働く女性にとって大きな悩みのひとつとなっているのが、結婚・出産と仕事とのバランスだ。特に出産や子育ては人生の中でも大きなものであるため、キャリアとの両立は困難なことが多い。中には、キャリアを重視して2人目の出産をあきらめるという女性もいるようだ。

 ソフトメーカーのプロデューサーとして働く女性(43)は、不妊治療も経験し、40歳で長男(3)を出産した。妊娠初期に切迫流産になりかけるほど大変だったが、もっと若い時に産むという選択はできなかったという。
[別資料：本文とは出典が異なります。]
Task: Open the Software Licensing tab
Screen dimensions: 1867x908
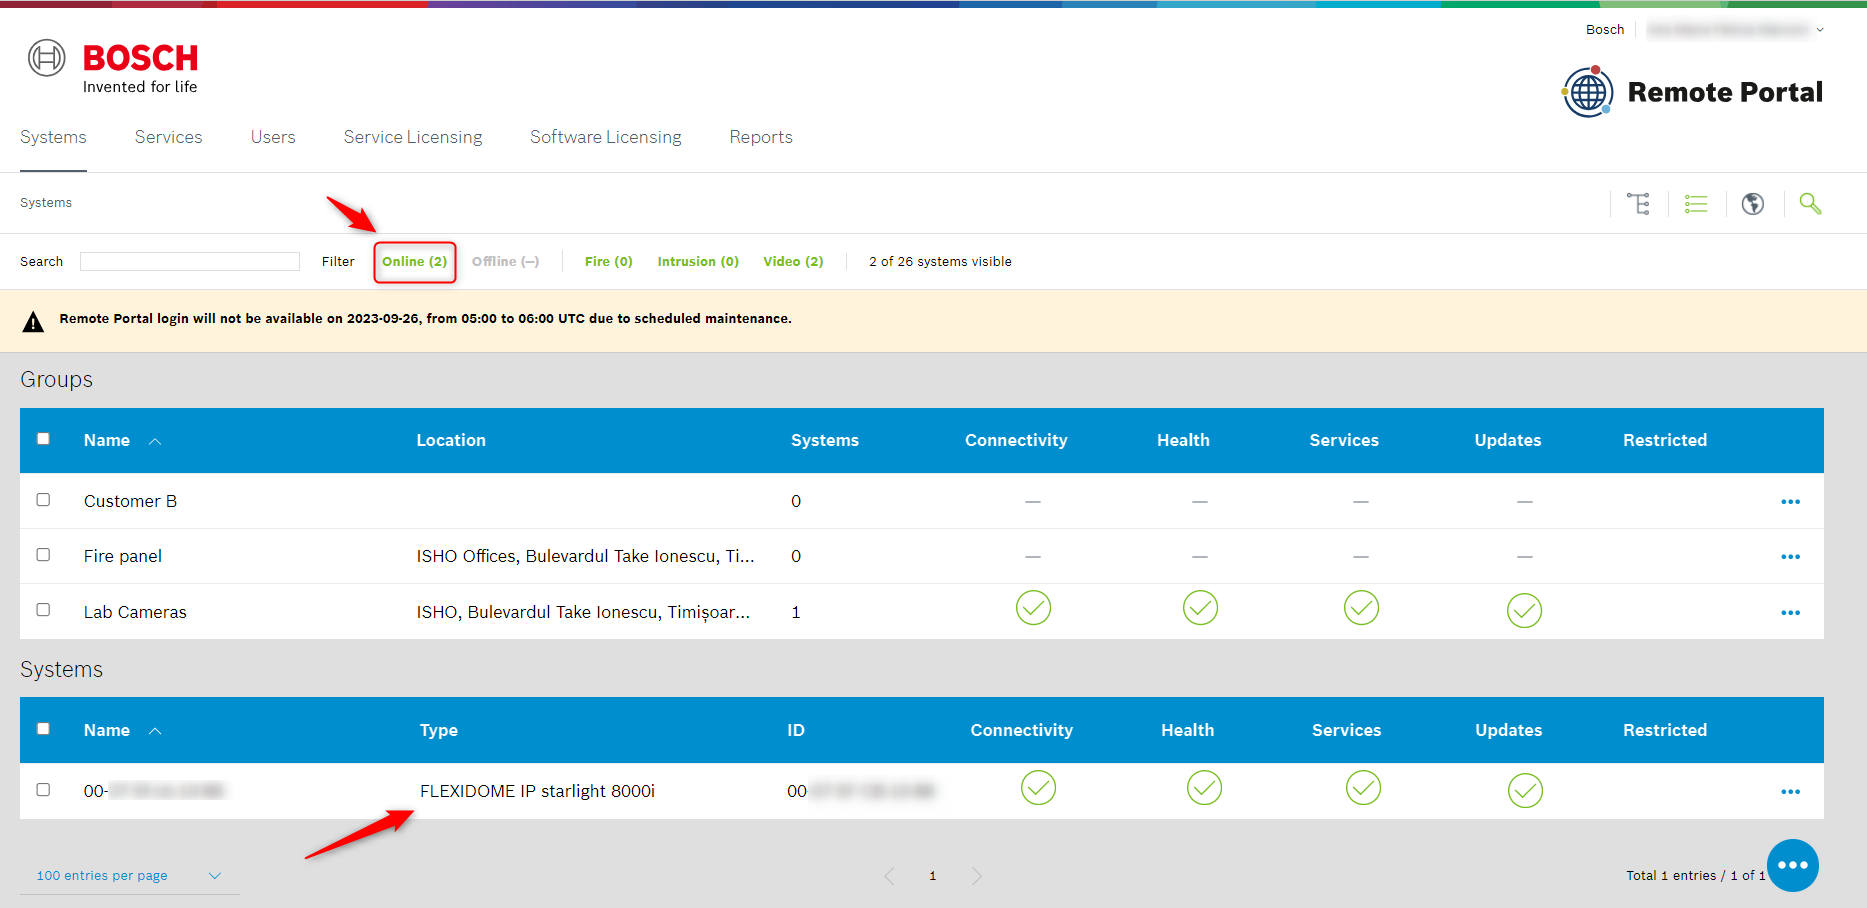Action: pos(605,137)
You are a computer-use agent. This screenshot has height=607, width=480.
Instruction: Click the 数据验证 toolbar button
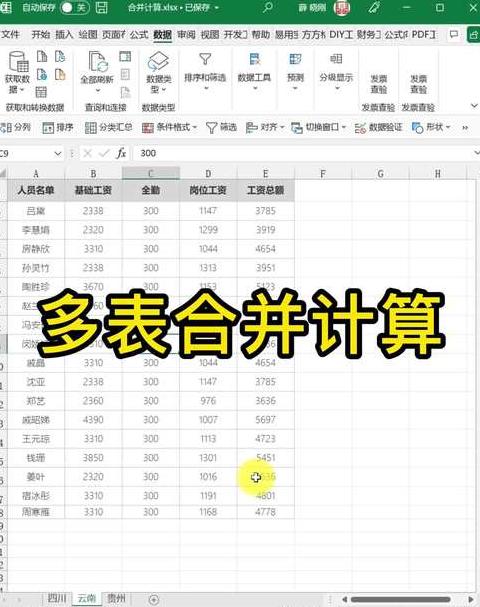click(378, 127)

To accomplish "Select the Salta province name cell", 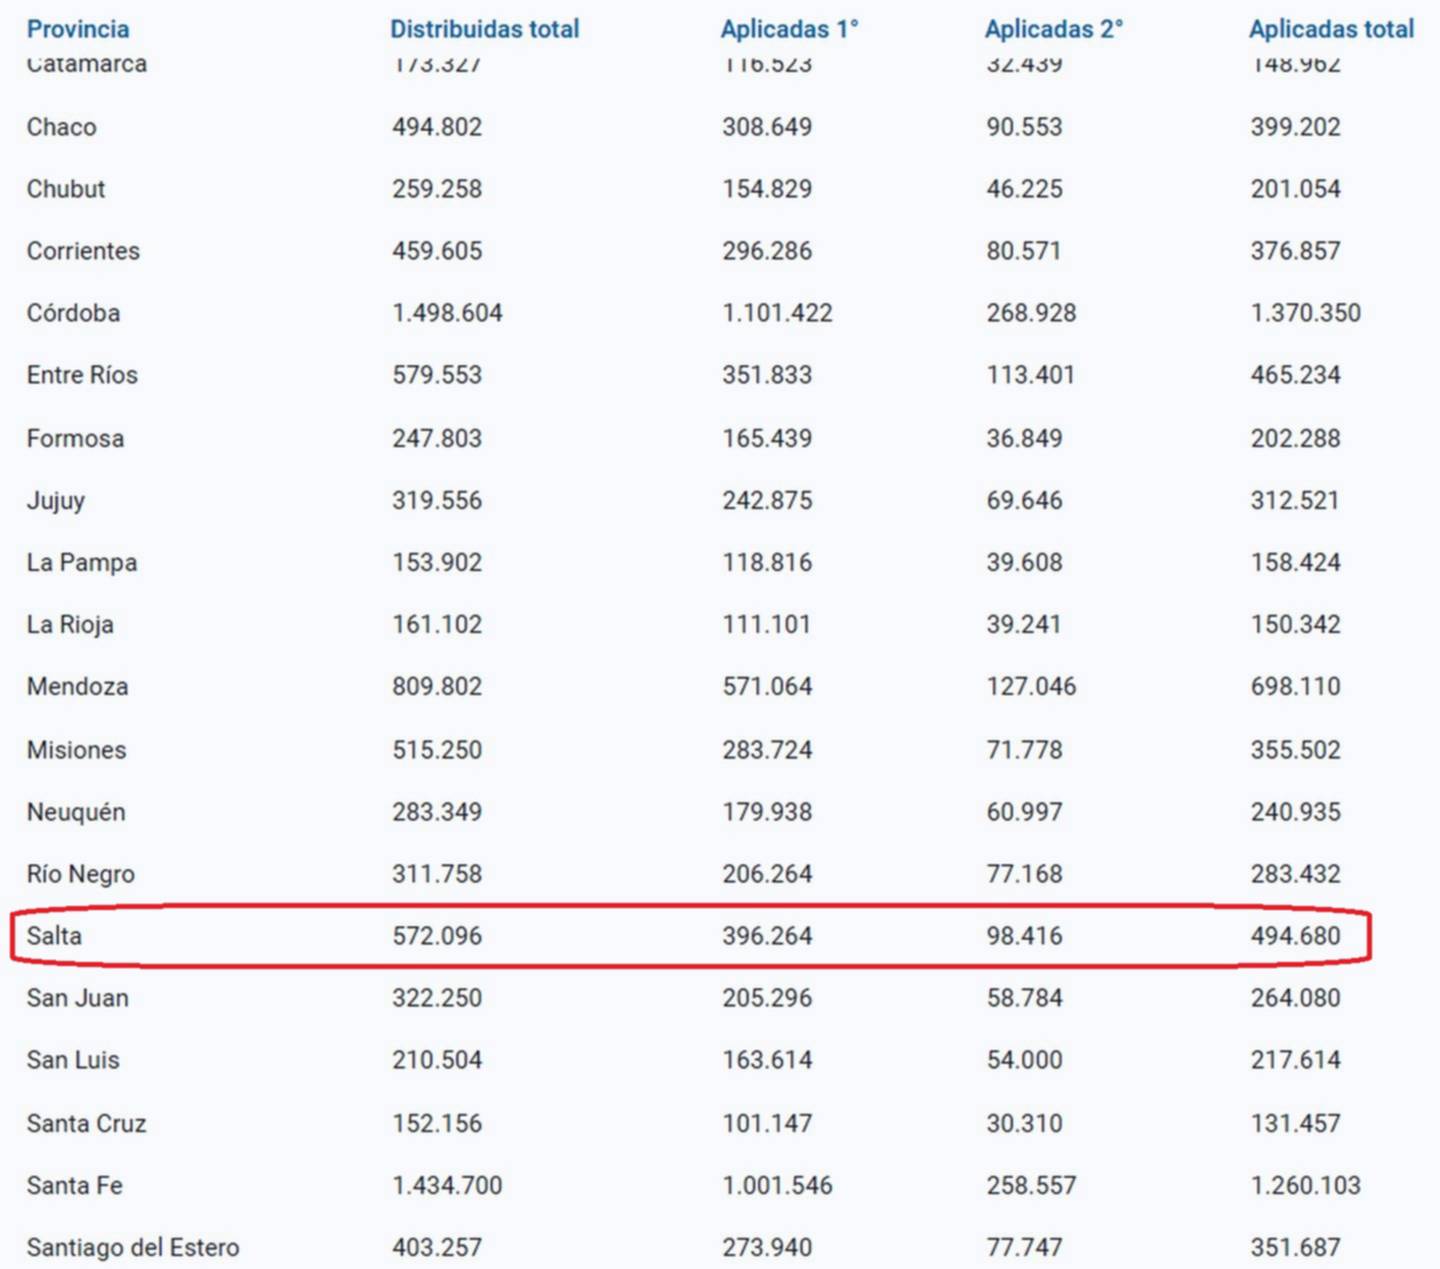I will pos(55,936).
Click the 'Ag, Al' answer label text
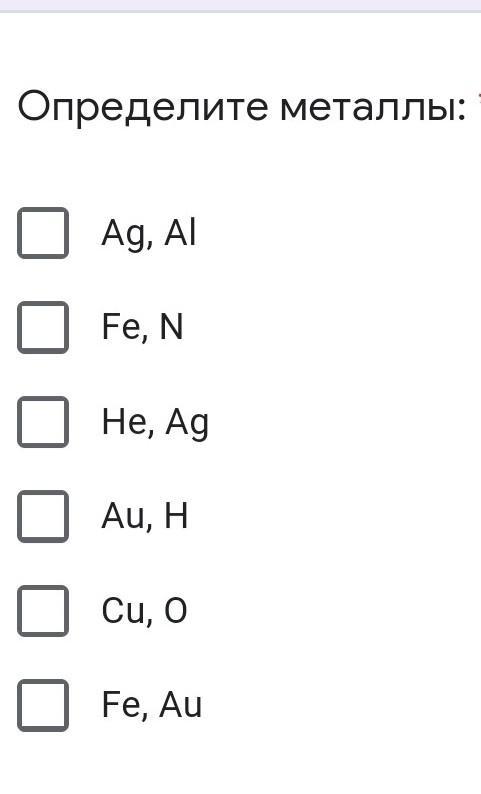Screen dimensions: 481x794 148,234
 20代は、ワーカホリックを自任するほど仕事にのめり込んだ。

 社内のメーン部門の担当で女性は自分だけ。プレッシャーもあったが、自分が仕掛けたモノが世の中に受け入れられる喜びは何ものにも代え難かった。

 30代前半で結婚すると、メーン担当を外された。上司が彼女の出産を警戒したからだ。

「今まで通り働けます」

 と訴えたが、若い男性が後任に決まった。

 30代半ばには、仕事のストレスで体調も崩した。不本意な人事に悩んだ時は、「文句を言わせないだけの仕事をしたい」という意地で、不妊治療も休止した。

 それほど仕事に打ち込んでも、出産後、ちょうど業界の不況も重なり、早期退職を促された。退職して、事務の資格を取り、子どもを保育園に預けながら働き続けた。単調な仕事環境に自分がおかしくなりそうだった。そんなとき、かつての先輩から声をかけられた。

「ぜひ一緒に仕事をしてほしい。運命だと思って来てくれ」

 その声に応えて転職し、手にしたのがいまのポジションだ。転職の際、声をかけてくれた先輩にはハッキリ言った。

「2人目をつくるつもりはないので、仕事に打ち込みます」

 子どもはもちろんかわいい。

 2人目がほしいと思うこともある。仕事では自分の代わりはいくらでもいることも実感してきた。それでも、仕事で「人に必要とされる」ことは、いま子育てと同様に譲れないものだ。